3 Replies Latest reply on Mar 25, 2014 7:54 AM by Bill Robinson

    NSH console, AD-Kerberos profile, nexec no longer working

      Hi all

       

      I configured a AD-Kerberos authenticationProfile for a NSH console. Blcred works correctly, either SRP or AD-Kerberos (this means that I can get credentials), but I can't run nexec anymore:

       

      nexec -e
      nexec: No host to execute the command on
      
      
      

       

      nexec xxx ls
      nexec: Error accessing host xxx: No authorization to access host
      
      
      

       

      both with SRP and Kerberos profile. The Kerberos ticket is gotten via /usr/bin/kinit. Host xxx can be accessed via BL GUI (Logged agains the AppServer with SRP)

       

      How may I solve this issue?

       

      Thanks for your time

       

      Edit:

       

      rscd.log of the machine running the nexec

       

      3d5807ec13bab7f3a168 0000000005 03/25/14 12:50:33.004 WARN     rscd -  xx.xx.xx.xx 11270 0/0 (root): nexec: Host not authorized
      
      a0350b4617795431dd2b 0000000006 03/25/14 12:50:33.006 INFO     rscd -  hostname 11271 -1/-1 (Not_available): (Not_available): FIPS already enabled
      

       

      xx.xx.xx.xx is the ip of the machine which is running the nexec and hostname the hostname of the same machine

        • 1. Re: NSH console, AD-Kerberos profile, nexec no longer working
          Bill Robinson

          nexec -e requires you to cd to a target server first.  did you do that ?

           

          for the other error - is your nsh client configured to use a nsh proxy?  if not, then the creds you established w/ blcred aren't being used when talking to the target server.  configure your nsh client to use a nsh proxy.

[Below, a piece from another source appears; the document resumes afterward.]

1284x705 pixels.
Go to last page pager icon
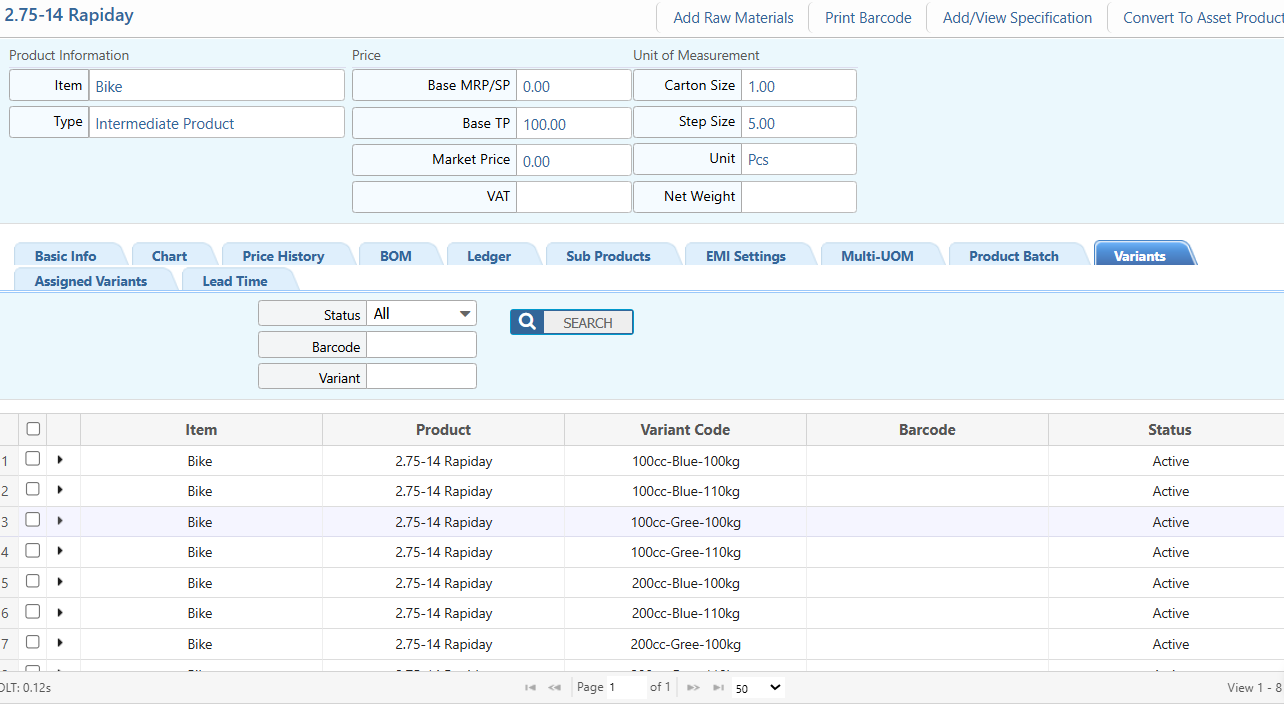click(x=718, y=688)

          1 of 1 people found this helpful
          • 2. Re: Re: NSH console, AD-Kerberos profile, nexec no longer working

            Hi Bill:

             

            Thanks for your time.

             

            For the first error:

             

             

            cd //xxx.xxx.xxxx.xxx
            cd: no authorization to access host: //xxx.xxx.xxx.xx
            
            
            

             

            In case this helps, the credentials are gotten with this profile:

             

              <ServiceProfile>
                <Name>KERBEROS_TEST</Name>
                <ServiceURL>service:authsvc.bladelogic:blauth://xxx.xxx.xxx.:9840</ServiceURL>
                <AuthenticationType>AD_KERBEROS</AuthenticationType>
              </ServiceProfile>
            </ServiceProfiles>
            
            
            

             

            the profile is like this

             

            blcred cred -list
            
            
            Username:         xxxxx@MYDOMAIN.com
            Authentication:   AD/Kerberos Single Sign-On
            Issuing Service:  service:authsvc.bladelogic:blauth://xxx.xxx.xxxx:9840
            Expiration Time:  Tue Mar 25 23:13:19 CET 2014
            Maximum Lifetime: Tue Mar 25 23:13:19 CET 2014
            Client address:   xxx.xxx.xxxx.xxx
            Authorized Roles:
                BLAdmins_ATF
            
            
            Destination URLs:
                service:appsvc.bladelogic:blsess://xxx.xxx.xxx.xxx:9841
                service:proxysvc.bladelogic:blsess://xxx.xxx.xxx.xxx:9942
            
            

             

            and secure looks like this

             

            rscd:port=4750:protocol=5:tls_mode=encryption_only:encryption=tls:
            default:port=4750:protocol=5:tls_mode=encryption_only:encryption=tls:
            
            
            

             

            The nsh proxy part, I need to configure the client to use the nsh proxy, I'm reading the documentation about that.

            • 3. Re: NSH console, AD-Kerberos profile, nexec no longer working
              Bill Robinson

              Yeah – you need to configure the nsh proxy.